Elosia L. Amick recalls the fast-talking salesman on the phone telling her that for a mere $5,000 she could enter a government lottery and win a "wireless-cable" television license worth millions. "I felt like it was weighted heavily in my favor," says the saleswoman from Winston-Salem, N. C. So she put down $30,000 to get six licenses.
But the feds think Amick may have bought the high-tech equivalent of swampland. On Apr. 1, the Federal Trade Commission sued the company that contacted her, Applied Telemedia Engineering & Management Inc. of North Miami, Fla., charging it with deceptive marketing. Other alleged wireless-cable "license mills" are under FTC investigation. Government officials believe the operations are wildly inflating both the chances of winning a wireless-cable license and its value. They want to shut down the operations and get investors refunds. The probe "is very extensive," says FTC lawyer Stephen Gurwitz.

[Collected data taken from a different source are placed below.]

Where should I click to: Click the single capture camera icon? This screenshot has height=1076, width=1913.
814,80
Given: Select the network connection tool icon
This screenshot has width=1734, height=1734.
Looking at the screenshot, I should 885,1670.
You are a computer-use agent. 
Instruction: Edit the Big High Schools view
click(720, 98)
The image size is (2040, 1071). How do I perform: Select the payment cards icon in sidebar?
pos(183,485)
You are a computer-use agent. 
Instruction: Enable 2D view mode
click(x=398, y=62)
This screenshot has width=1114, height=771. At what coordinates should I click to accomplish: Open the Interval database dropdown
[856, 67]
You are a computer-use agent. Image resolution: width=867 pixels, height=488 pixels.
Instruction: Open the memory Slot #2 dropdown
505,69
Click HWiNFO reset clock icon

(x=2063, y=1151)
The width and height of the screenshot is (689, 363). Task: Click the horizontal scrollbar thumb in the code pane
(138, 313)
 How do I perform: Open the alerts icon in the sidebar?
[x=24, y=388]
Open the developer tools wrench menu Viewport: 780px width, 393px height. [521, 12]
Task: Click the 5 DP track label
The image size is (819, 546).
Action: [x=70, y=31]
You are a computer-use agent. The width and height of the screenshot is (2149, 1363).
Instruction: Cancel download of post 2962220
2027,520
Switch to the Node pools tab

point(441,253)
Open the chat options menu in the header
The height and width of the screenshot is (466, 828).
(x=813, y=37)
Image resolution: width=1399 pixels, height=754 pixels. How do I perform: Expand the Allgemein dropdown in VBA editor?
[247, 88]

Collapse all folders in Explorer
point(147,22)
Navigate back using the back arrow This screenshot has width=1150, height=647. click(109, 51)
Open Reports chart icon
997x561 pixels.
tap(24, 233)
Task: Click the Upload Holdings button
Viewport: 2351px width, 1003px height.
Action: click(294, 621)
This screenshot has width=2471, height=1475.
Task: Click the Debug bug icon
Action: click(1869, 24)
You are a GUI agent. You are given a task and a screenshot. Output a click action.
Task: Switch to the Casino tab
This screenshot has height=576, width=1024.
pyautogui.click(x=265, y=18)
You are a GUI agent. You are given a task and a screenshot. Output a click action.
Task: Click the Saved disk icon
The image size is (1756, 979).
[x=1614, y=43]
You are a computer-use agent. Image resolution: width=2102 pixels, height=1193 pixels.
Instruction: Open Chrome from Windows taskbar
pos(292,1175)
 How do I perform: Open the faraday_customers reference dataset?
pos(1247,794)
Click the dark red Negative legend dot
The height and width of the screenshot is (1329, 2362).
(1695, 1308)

WOES. Robert L. Schmidt, president of the Wireless Cable Assn., estimates that the mills last year raked in about $15 million in fees for filing $155 applications and engineering studies. It's easy to see the allure to investors. Wireless cable, which sends TV signals via microwave in 65 cities to homes with special antennas, was launched in 1983 to give regular cable TV some competition. Setting up a system costs $100,000 or so, and the cost of hooking up a new subscriber in an urban area runs about $400 vs. $2,000 or more for regular cable.
But the Federal Communications Commission's way of awarding licenses is hardly weighted in investors' favor. The FCC uses a lottery to dole out licenses when there's more than one applicant, and it so far has received about 30,000 applications for about 500 markets. What's more, a winning investor isn't sure to profit, as many of the best markets already have been scooped up. Even established wireless companies have had their share of woes. Microband Co. of Fairfield, N. J., which operates in New York City, Detroit, and Washington, is in Chapter 11. And ACS Enterprises Inc., which runs systems near Philadelphia, last year lost $1.8 million. The probe "tarnishes the whole industry," says ACS Chairman Alan Sonnenberg.
The FTC suit against Applied Telemedia claims the company took in more than $2 million from 200 clients in the second half of 1990 by boasting that the wireless business was a low-risk, high-return investment. Anthony Liggio, a company founder, calls the FTC charges "totally unfounded." And Elosia Amick? Six months after investing, she still is holding out hope her gamble will pay off: "I really need some extra cash," she says. But the odds are against her.